Sie wissen, wie Sie einen guten Schlaf bekommen, zusammen mit demrichtige MengeSchlaf für Ihren Körper, können Sie sich wie eine Million Dollar fühlen? Ja. Aber schlechter oder nicht ausreichender Schlaf ist ein großer Risikofaktor für Angstzustände und Depressionen.

Versuchen Sie, etwas früher ins Bett zu gehen und zu üben gesunde Schlafgewohnheiten aushelfen.

Versuche es mit einer Meditations- oder Achtsamkeitspraxis

Ja, Meditation liegt im Trend und Achtsamkeit ist ein Modewort … aber klopfe sie nicht an, nur weil sie beliebt sind. Forschung zeigt, dass Meditation die Symptome von Angstzuständen und Depressionen reduzieren kann.

Vielleicht probierst du CBD aus

Alle und ihre Mutter sprechen über Cannabidiol oder CBD gegen Angstzustände und Depressionen. Es gibt noch nicht viel Forschung darüber, aber wenn es um Angstzustände geht, hat eine Studie herausgefunden, dass Ratten sind deutlich weniger gestresst, wenn sie CBD erhalten .

Beim Menschen haben kleine Studien gezeigt, dass CBD einige Vorteile haben kann für Menschen mit sozialer Angst und posttraumatische Belastungsstörung .

Lebensstiländerungen und Komplementär- und Alternativmedizin (CAM)

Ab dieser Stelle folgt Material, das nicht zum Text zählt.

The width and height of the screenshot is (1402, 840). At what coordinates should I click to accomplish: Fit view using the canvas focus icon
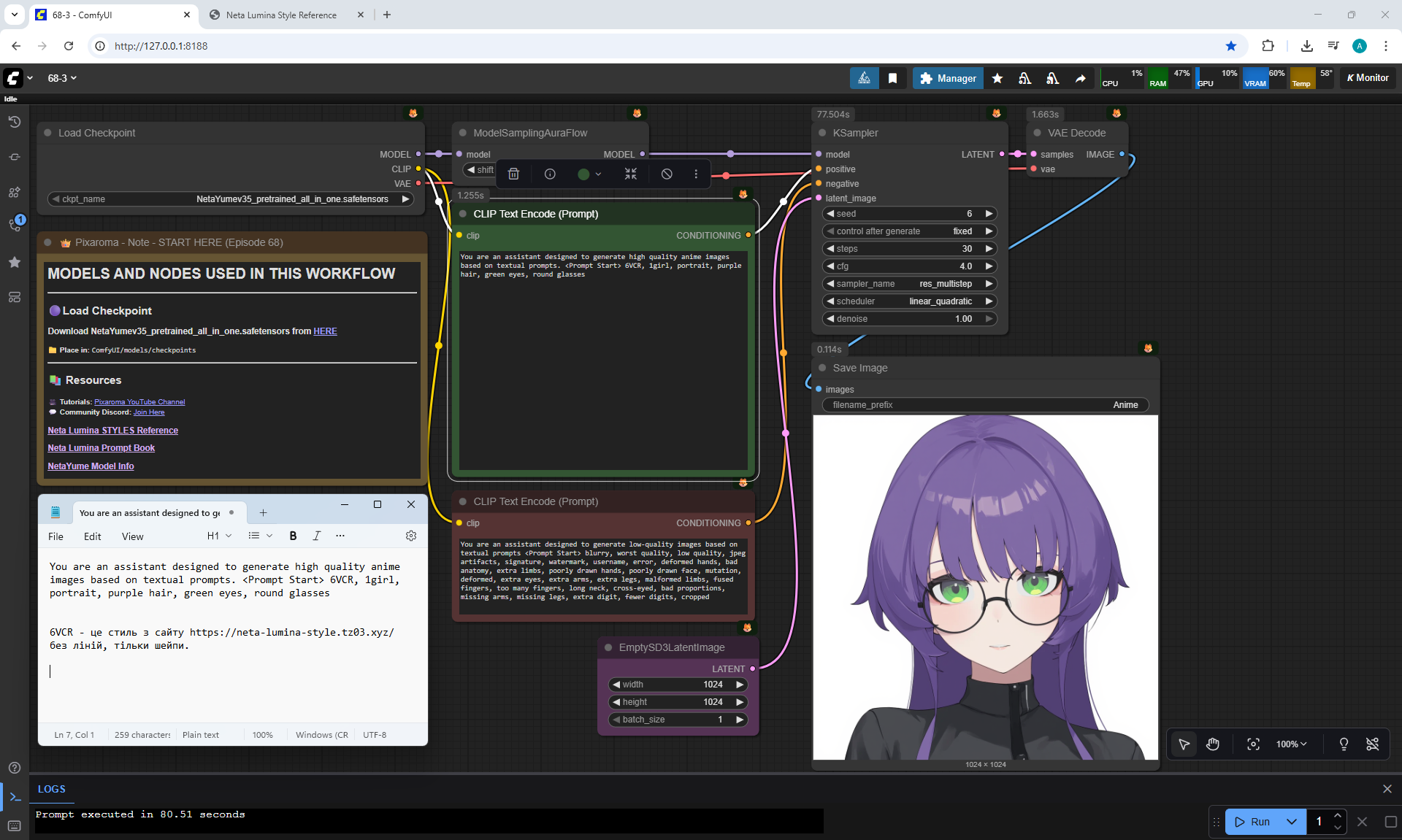1253,744
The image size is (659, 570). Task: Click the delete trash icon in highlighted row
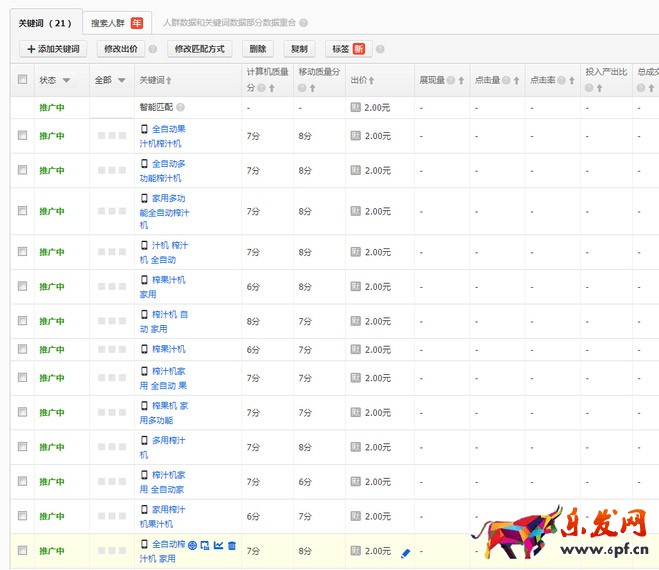point(232,545)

Essen Sie weniger verarbeitete, zuckerhaltige Lebensmittel und erhöhen Sie Ihre Aufnahme von Obst, Gemüse, Nüssen, gesunden Fetten, Vollkornprodukten, Fisch und magerem Fleisch kann einen großen Unterschied in der Art und Weise machen, wie du dich fühlst .

Gute Freunde sind gute Medizin: Nehmen Sie sich in Ihrem geschäftigen Leben Zeit, um diese hochwertigen Verbindungen zu pflegen! Aber vergessen Sie nicht, dass die meisten von uns auch mindestens etwas Zeit für sich allein brauchen, um sich aufzuladen.

Manche Leute finden Hypnotherapie hilfreich bei der Behandlung von Angstzuständen und Biofeedback wurde im Zusammenhang mit Depression und PTSD untersucht.

Die häusliche Pflege allein kann ausreichen, wenn Ihre Symptome vorübergehend und mild sind. Wenn Sie jedoch Symptome von Angstzuständen und Depressionen haben, die Ihren Alltag für 2 Wochen oder länger beeinträchtigen, wenden Sie sich an einen Arzt oder eine Psychologin, um Unterstützung zu erhalten.